Coca-Cola posted comparable earnings per share of 48 cents and reported earnings of 35 cents per share on $10.71 billion in revenue. Analysts had been expecting earnings of 42 cents per share on $10.65 billion in revenue. In the same quarter a year ago, reported earnings were 36 cents per share.
Key metrics from Bank of New York Mellon’s earnings report
The Bank of New York Mellon Corporation (NYSE: BK) saw earnings per share increased 18% compared to last year and 4% on an adjusted basis. Expenses fell 1% or 2% on an adjusted basis.
The bank recorded a 3% increase in investment services fees and a 1% increase in investment management and performance fees. Revenue from foreign exchange grew 67% due to volatility in the markets and higher volumes. The bank reported $2 million in credit loss provisions.
At the end of the quarter, the Bank of New York Mellon had $28.5 trillion in assets under custody and/ or administration due to higher market values and new business. The firm’s assets under management hit a record $1.74 trillion, a 7% increase year over year.

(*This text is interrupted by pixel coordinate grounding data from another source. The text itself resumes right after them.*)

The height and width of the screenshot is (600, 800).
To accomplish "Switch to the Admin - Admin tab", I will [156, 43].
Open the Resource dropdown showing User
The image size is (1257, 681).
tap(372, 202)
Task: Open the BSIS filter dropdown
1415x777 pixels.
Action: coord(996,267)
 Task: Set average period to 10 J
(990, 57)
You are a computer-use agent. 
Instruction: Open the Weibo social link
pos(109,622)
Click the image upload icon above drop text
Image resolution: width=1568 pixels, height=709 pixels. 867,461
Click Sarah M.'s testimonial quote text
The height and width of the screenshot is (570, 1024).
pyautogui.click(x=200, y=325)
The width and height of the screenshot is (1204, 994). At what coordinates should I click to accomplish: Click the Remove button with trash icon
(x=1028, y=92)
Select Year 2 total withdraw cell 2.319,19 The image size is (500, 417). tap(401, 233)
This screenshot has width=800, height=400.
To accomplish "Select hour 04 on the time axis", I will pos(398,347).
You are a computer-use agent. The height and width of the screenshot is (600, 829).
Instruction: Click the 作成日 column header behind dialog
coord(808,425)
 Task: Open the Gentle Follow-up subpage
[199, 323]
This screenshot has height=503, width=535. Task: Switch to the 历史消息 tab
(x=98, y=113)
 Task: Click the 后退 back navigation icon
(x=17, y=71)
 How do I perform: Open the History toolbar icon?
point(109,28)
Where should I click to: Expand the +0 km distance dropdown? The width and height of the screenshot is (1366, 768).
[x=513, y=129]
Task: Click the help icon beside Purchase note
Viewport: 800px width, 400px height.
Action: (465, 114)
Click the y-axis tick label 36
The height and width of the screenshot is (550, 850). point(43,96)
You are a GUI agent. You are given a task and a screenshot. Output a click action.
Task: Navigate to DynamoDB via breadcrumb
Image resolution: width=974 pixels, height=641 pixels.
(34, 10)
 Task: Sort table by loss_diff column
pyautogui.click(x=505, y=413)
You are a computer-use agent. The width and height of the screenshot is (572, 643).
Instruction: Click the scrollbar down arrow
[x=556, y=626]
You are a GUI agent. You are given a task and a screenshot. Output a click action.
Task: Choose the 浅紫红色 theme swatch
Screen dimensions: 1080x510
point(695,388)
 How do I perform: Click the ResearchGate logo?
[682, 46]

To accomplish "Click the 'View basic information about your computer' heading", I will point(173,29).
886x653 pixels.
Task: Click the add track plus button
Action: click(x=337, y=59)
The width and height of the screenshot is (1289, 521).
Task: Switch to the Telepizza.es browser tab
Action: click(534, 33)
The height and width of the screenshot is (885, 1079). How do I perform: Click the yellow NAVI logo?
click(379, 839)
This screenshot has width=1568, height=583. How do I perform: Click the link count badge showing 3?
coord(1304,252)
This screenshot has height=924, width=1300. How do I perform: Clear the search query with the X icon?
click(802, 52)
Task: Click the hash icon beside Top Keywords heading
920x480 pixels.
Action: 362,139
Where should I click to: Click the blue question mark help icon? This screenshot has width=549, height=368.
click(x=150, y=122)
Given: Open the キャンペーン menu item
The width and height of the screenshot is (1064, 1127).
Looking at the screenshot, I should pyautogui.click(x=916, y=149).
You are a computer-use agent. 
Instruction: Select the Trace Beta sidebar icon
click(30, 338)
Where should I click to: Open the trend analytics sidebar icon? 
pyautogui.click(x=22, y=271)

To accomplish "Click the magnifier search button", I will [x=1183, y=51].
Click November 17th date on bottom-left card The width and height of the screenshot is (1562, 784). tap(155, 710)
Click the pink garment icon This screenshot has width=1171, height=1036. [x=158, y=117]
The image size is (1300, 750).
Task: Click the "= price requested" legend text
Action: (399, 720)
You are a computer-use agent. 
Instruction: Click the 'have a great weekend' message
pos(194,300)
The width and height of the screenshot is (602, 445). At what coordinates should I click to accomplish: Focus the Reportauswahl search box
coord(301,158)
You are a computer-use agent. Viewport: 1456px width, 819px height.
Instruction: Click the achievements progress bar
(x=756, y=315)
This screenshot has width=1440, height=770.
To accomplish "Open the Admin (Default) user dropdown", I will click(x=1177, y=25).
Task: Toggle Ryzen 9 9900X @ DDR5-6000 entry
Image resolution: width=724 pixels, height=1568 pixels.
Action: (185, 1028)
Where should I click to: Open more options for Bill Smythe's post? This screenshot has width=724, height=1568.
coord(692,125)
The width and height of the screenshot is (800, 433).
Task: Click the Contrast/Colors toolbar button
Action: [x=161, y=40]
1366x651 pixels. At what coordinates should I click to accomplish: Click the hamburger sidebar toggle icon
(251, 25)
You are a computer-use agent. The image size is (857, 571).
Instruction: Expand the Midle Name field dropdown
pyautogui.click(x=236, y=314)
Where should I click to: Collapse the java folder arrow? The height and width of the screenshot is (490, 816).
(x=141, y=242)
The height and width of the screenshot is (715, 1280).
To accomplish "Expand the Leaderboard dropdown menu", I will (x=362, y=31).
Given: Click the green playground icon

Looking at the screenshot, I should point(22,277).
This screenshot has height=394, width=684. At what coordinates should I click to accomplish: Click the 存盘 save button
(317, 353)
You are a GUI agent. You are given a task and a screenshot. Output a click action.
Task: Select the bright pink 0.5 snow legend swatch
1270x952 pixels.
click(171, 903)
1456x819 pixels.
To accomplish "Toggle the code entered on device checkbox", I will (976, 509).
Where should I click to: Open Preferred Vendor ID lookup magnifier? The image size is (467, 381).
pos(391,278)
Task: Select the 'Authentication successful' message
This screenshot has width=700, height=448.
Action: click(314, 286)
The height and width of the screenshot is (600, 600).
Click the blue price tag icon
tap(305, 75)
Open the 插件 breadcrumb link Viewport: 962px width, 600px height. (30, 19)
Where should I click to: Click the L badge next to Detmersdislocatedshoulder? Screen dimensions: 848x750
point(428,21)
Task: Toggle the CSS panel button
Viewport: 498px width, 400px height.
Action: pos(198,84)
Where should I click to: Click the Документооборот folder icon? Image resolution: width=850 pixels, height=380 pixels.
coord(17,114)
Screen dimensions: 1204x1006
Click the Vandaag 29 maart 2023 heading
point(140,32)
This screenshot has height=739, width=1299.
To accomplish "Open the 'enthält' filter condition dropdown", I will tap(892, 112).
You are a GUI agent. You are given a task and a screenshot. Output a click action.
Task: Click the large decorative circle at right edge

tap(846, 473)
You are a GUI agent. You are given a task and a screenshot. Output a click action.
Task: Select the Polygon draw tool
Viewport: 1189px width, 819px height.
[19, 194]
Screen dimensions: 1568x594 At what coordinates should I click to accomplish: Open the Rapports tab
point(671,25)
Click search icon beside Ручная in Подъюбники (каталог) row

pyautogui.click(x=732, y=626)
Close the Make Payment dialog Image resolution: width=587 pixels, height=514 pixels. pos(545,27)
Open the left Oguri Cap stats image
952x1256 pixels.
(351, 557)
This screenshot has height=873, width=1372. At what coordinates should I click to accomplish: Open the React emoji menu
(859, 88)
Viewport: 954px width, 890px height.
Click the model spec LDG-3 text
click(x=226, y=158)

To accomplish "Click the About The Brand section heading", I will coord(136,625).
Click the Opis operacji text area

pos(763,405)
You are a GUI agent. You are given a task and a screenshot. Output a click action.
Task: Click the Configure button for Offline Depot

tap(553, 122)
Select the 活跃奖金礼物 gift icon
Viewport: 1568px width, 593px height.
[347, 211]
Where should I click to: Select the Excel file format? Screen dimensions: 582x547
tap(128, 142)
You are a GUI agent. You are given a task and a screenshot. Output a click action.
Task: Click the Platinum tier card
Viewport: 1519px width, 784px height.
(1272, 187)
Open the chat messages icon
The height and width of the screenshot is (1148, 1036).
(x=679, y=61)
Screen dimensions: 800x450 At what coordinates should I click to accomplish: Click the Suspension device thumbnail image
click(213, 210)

The bank recorded a 20% rate of return on tangible equity.
Key metrics from Coca-Cola’s earnings report
Coca-Cola (KO) reported a 1% increase in unit case volume, with Sparkling Beverages and Still Beverages each increasing 1%. The beverage maker also gained global value share in the nonalcoholic ready-to-drink beverage segment.
For this year, Coca-Cola said it expects currency headwinds to affect its net revenues by about 6 points, 7 points on income before taxes and 10 points on operating income. For the second quarter, the beverage maker expects about a 7 point negative impact on net revenues, 10 points on operating income and 5 or 6 points on income before taxes.